:: DATI DEL COMPITO ::

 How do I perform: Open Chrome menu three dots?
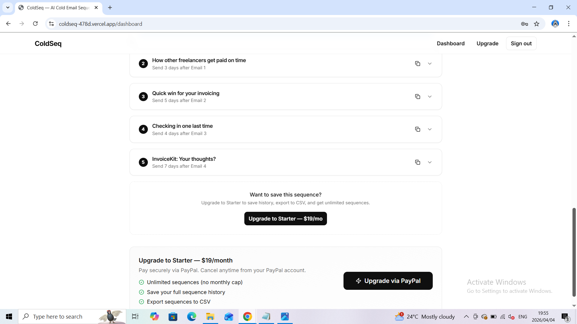pyautogui.click(x=569, y=24)
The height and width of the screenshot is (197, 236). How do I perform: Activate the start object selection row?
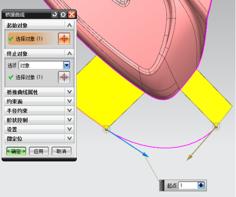click(32, 39)
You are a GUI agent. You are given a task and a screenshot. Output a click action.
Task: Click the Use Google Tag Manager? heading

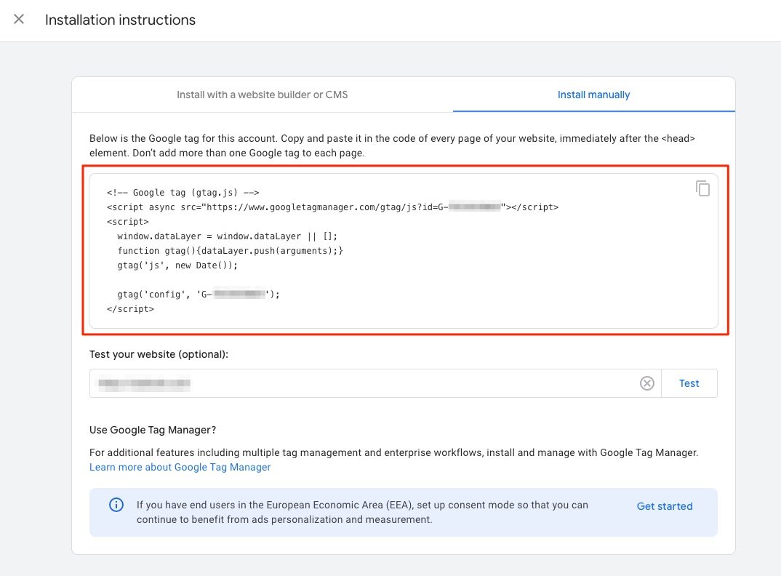152,430
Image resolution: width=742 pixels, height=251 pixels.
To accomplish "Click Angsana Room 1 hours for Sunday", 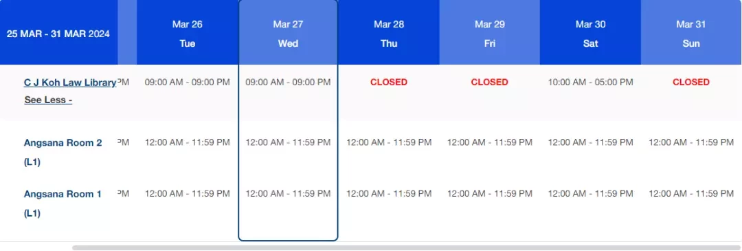I will point(691,193).
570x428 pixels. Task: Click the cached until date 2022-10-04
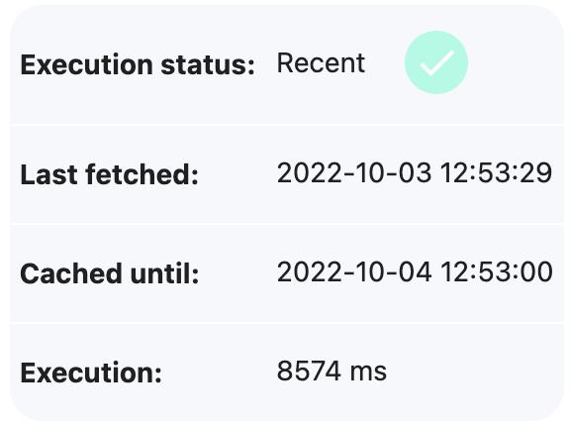tap(354, 271)
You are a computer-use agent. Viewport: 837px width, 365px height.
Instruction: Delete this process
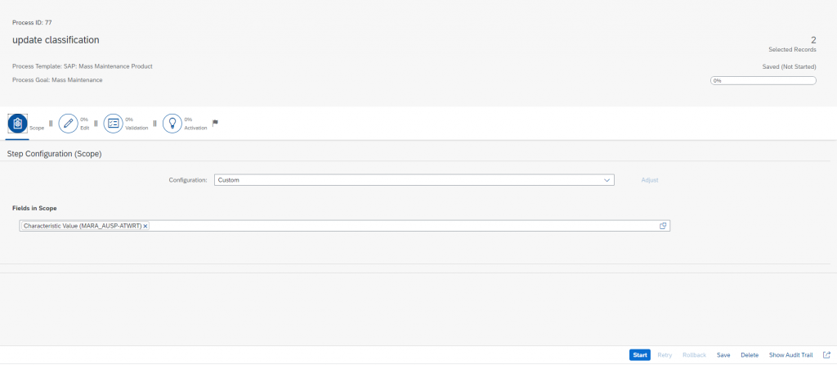(750, 355)
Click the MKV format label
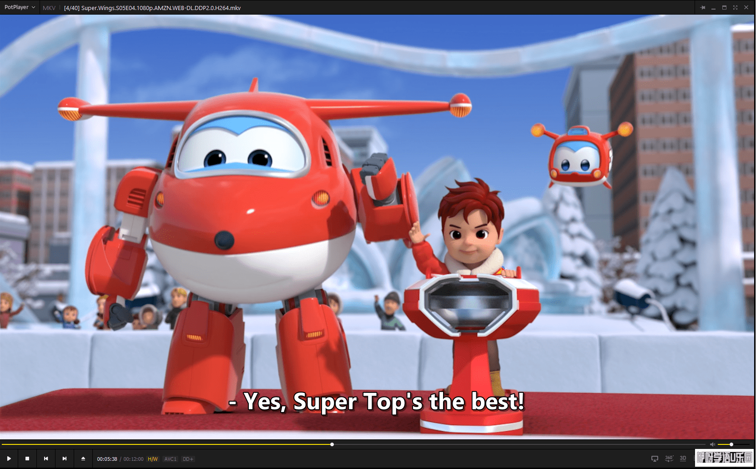756x469 pixels. (x=49, y=8)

:::

CONSEGNA: Riscriva tutto, dalla riga che contiene "570x428 pixels. Task: Click" fino alla fine dei record, sostituendo "MKV" con "MP4" e lasciando invariato il resto. Non includa le immagini nella risposta.

SOLUZIONE ESERCIZIO:
570x428 pixels. Task: Click the cached until date 2022-10-04
tap(354, 271)
You are a computer-use agent. Viewport: 837px width, 365px height.
Instruction: Delete this process
(750, 355)
Click the MP4 format label
756x469 pixels. (x=49, y=8)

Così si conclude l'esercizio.